WORK REQUEST
Give exactly the lines from the one that contains "This screenshot has" through the end of the entries below, both included; the pictures stay out.

RECORD EXTRACTS
┌────────
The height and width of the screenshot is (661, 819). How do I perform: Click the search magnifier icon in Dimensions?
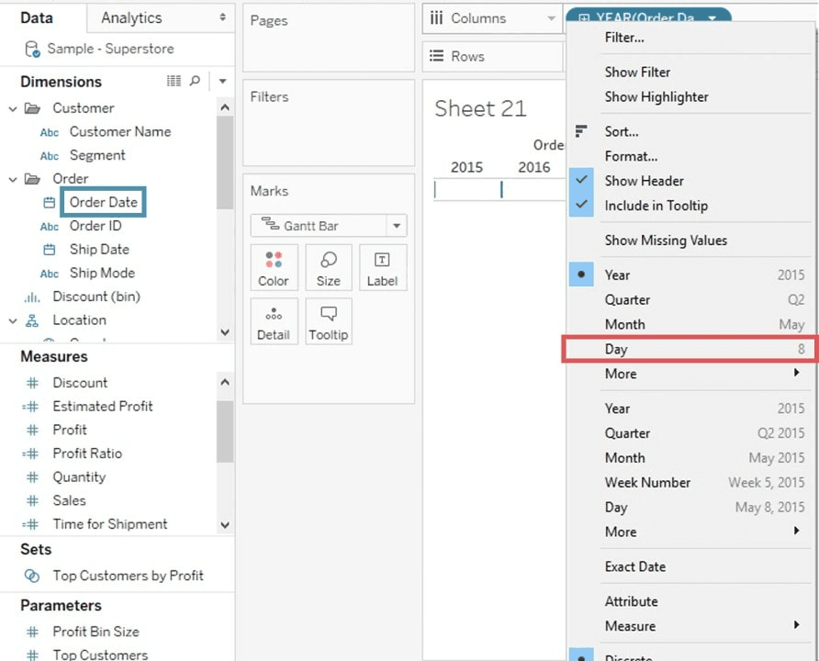click(195, 82)
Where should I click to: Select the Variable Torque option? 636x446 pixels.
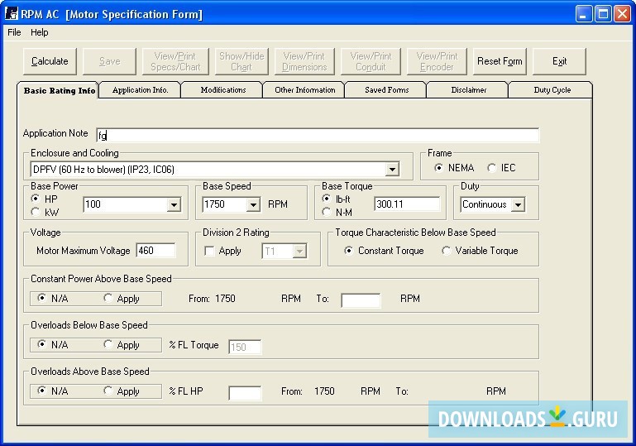click(x=447, y=251)
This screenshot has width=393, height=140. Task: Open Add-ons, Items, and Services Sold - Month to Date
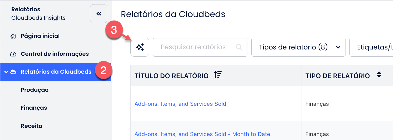[202, 134]
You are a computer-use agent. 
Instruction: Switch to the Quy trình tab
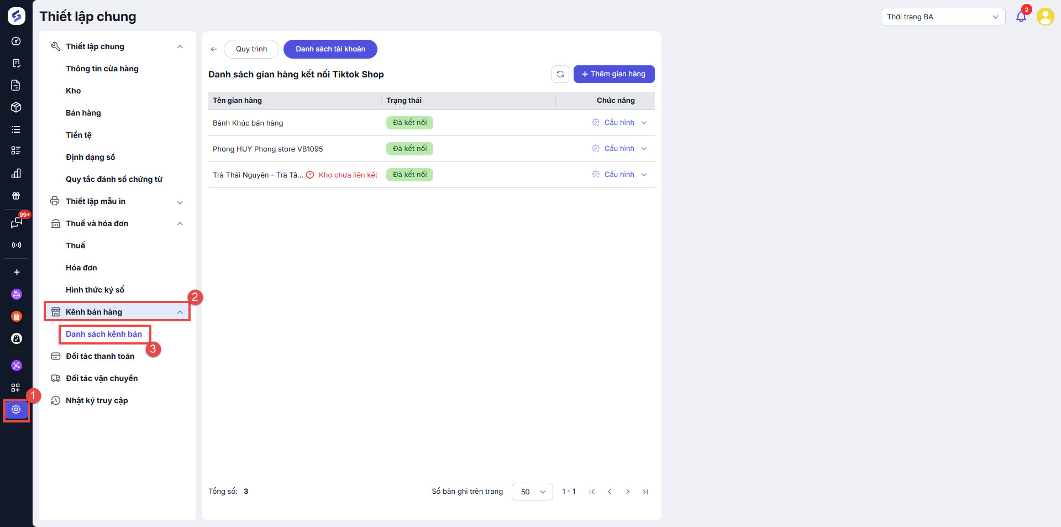(x=251, y=49)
└────────
EXERCISE RESULT
This screenshot has width=393, height=140. Task: Open Add-ons, Items, and Services Sold - Month to Date
[202, 134]
You are a computer-use agent. 
Instruction: Switch to the Quy trình tab
(x=251, y=49)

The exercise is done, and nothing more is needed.